Probably the solution is something like:

- assert ( o->type == CSS );
+ if ( o->type != CSS ) { 
+ 	delete o;
+	removeFromCache(o);
+	fetch(o),
+ }

I will try to prepare a patch 
(but today I must go and do some for-school work, so maybe tomorrow - but I don't really know the internals here).

hth,
luis
Comment 4 Luís Pedro Coelho 2003-12-28 18:50:18 UTC 
Subject: kdelibs/khtml

CVS commit by luis_pedro: 

If we look up something in the cache and it has the wrong type, throw it away and start again.
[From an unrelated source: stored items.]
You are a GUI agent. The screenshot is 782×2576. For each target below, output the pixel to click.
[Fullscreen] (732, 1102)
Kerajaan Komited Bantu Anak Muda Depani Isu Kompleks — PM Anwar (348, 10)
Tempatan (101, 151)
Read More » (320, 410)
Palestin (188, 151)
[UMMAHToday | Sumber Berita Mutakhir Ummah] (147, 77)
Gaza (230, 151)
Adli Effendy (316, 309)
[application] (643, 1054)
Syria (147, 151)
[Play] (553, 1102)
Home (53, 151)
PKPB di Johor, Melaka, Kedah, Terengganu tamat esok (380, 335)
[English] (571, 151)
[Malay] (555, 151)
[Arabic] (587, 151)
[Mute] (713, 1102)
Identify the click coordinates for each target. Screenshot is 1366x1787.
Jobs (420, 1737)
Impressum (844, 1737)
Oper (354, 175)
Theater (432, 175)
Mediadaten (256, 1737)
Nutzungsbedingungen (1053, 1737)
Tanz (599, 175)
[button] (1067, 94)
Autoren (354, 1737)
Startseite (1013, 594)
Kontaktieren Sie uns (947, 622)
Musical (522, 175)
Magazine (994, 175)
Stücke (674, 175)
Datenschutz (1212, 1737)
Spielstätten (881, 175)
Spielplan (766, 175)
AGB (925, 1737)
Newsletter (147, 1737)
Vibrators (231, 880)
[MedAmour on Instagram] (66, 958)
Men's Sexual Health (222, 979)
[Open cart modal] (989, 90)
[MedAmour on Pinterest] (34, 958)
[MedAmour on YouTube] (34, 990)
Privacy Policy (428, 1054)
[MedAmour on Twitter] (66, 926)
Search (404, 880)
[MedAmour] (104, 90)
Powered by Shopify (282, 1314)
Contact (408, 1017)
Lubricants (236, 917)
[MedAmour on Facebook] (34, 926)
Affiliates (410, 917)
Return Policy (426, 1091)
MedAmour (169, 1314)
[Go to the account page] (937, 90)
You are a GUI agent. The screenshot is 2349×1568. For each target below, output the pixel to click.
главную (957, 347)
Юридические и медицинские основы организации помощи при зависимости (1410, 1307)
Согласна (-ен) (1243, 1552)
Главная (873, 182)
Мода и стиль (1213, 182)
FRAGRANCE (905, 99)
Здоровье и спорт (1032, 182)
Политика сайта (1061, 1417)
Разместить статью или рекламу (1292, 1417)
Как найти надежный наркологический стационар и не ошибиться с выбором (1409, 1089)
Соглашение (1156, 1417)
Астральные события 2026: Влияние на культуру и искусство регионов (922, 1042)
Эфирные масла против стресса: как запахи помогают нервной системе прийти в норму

Discussed in kfm-devel, OKed by Waldo.
CCMAIL: 68181-close@bugs.kde.org


  M +4 -0      ChangeLog   1.140
  M +15 -4     misc/loader.cpp   1.164


--- kdelibs/khtml/ChangeLog  #1.139:1.140
@@ -1,2 +1,6 @@
+2003-12-27  Luis Pedro Coelho <luis@luispedro.org>
+
+        * misc/loader.cpp : Discard items from cache if they have the wrong type (#68181)
+
 2003-12-20  Koos Vriezen  <koos.vriezen@xs4all.nl>
 

--- kdelibs/khtml/misc/loader.cpp  #1.163:1.164
@@ -1417,4 +1417,12 @@ CachedCSSStyleSheet *Cache::requestStyle
 
     CachedObject *o = cache->find(kurl.url());
+    if ( o && o->type() != CachedObject::CSSStyleSheet ) {
+#ifdef CACHE_DEBUG
+            kdDebug( 6060 ) << "An object for " << kurl.url() << " was present, but was not a stylesheet. Removing it." << endl;
+#endif
+            removeCacheEntry( o );
+            o = 0;
+    }
+
     if(!o)
     {
@@ -1429,6 +1437,4 @@ CachedCSSStyleSheet *Cache::requestStyle
     o->setExpireDate(_expireDate, true);
 
-    assert(o->type() == CachedObject::CSSStyleSheet);
-
     moveToFront(o);
 
@@ -1473,4 +1479,11 @@ CachedScript *Cache::requestScript( DocL
 
     CachedObject *o = cache->find(kurl.url());
+    if ( o && o->type() != CachedObject::Script ) {
+#ifdef CACHE_DEBUG
+            kdDebug( 6060 ) << "An object for " << kurl.url() << " was present, but was not a script. Removing it." << endl;
+#endif
+            removeCacheEntry( o );
+            o = 0;
+    }
     if(!o)
     {
@@ -1485,6 +1498,4 @@ CachedScript *Cache::requestScript( DocL
     o->setExpireDate(_expireDate, true);
 
-    assert(o->type() == CachedObject::Script);
-
     moveToFront(o);
     if ( dl ) {
Comment 5 MDonoughe 2004-01-10 03:57:29 UTC 
Thank you.  Now I can update my page there.